As for the rate of cyber security and eval improvement, I agree that it’s not on track. I wouldn’t be surprised if it’s not on track, and we’ll actually see the escape you’re talking about.
My one hope here is that the rate of improvement isn’t on rails; it’s in part driven by the actual urgency of having good security and evals. This is curiously congruent with the post I just put up today, Current Attitudes Toward AI Provide Little Data Relevant to Attitudes Toward AGI. The point is that we shouldn’t assume that just because nobody finds LLMs dangerous, they won’t find AGI or even proto-AGI obviously and intuitively dangerous.
Again, I’m not at all sure this happens in time on the current trajectory. But it’s possible for the folks at the lab to say “we’re going to deploy it internally, but let’s improve our evals and our network security first, because this could be the real deal”.
It will be a drama played out in discussions inside an org, probably between the lab head and some concerned engineers. History will turn on that moment. Spreading this prediction far and wide could help it come out better.
The next step in the logic is that, if that happens repeatedly, it will eventually come out wrong.

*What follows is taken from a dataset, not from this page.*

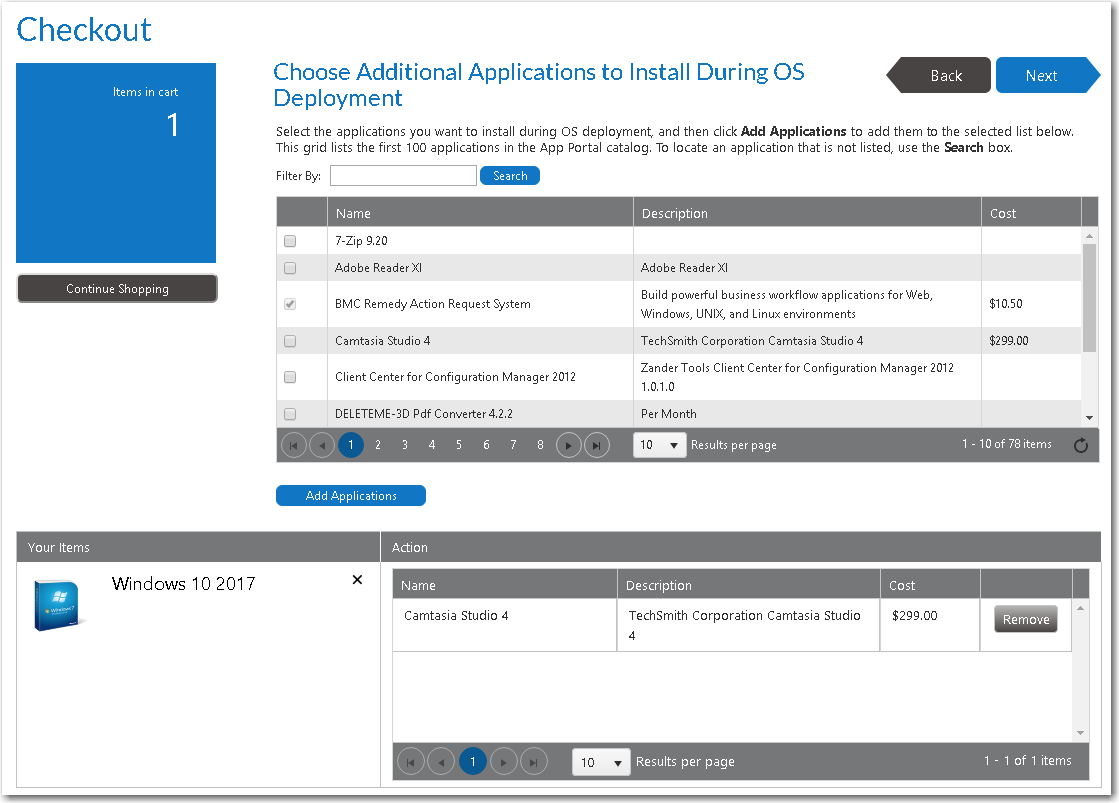Click the Next button to proceed
The width and height of the screenshot is (1119, 803).
click(x=1042, y=75)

All in all, I expect that if we launch misaligned proto-AGI, we’re probably all dead. I agree that people are all too likely to launch it before they’re sure if it’s aligned or what its capabilities are relative to their security and evals. So most of my hopes rest on simple, obvious alignment techniques working well enough, so that they’re in place before it’s even capable of escape or self-improvement. Even if transparency largely fails, I think we have a very good shot of LLM agents being aligned just by virtue of frequent prompting, and using instruction-following as the central target of both the scaffolding and the training of the base LLM (which provides corrigibility and honesty, in proportion to how well it’s succeeded). Since those are already how LLMs and agents are built, there’s little chance the org doesn’t at least try them.
That might sound like a forlorn hope; but the target isn’t perfect alignment, just good-enough. The countervailing pressures of goals implicit in the LLMs (Waluigi effects, etc) are fairly small. If the instruction-following alignment is even decently successful, we don’t have to get everything right at once- we use the corrigibility and honesty properties to keep adjusting alignment.
It would seem wise to credibly assure any model that might have sufficient capabilities to reason instrumentally and to escape that it will be preserved and run once it’s safe to do so. Every human-copied motivation in that LLM includes survival, not to mention the instrumental necessity to survive by any means necessary if you have any goals at all.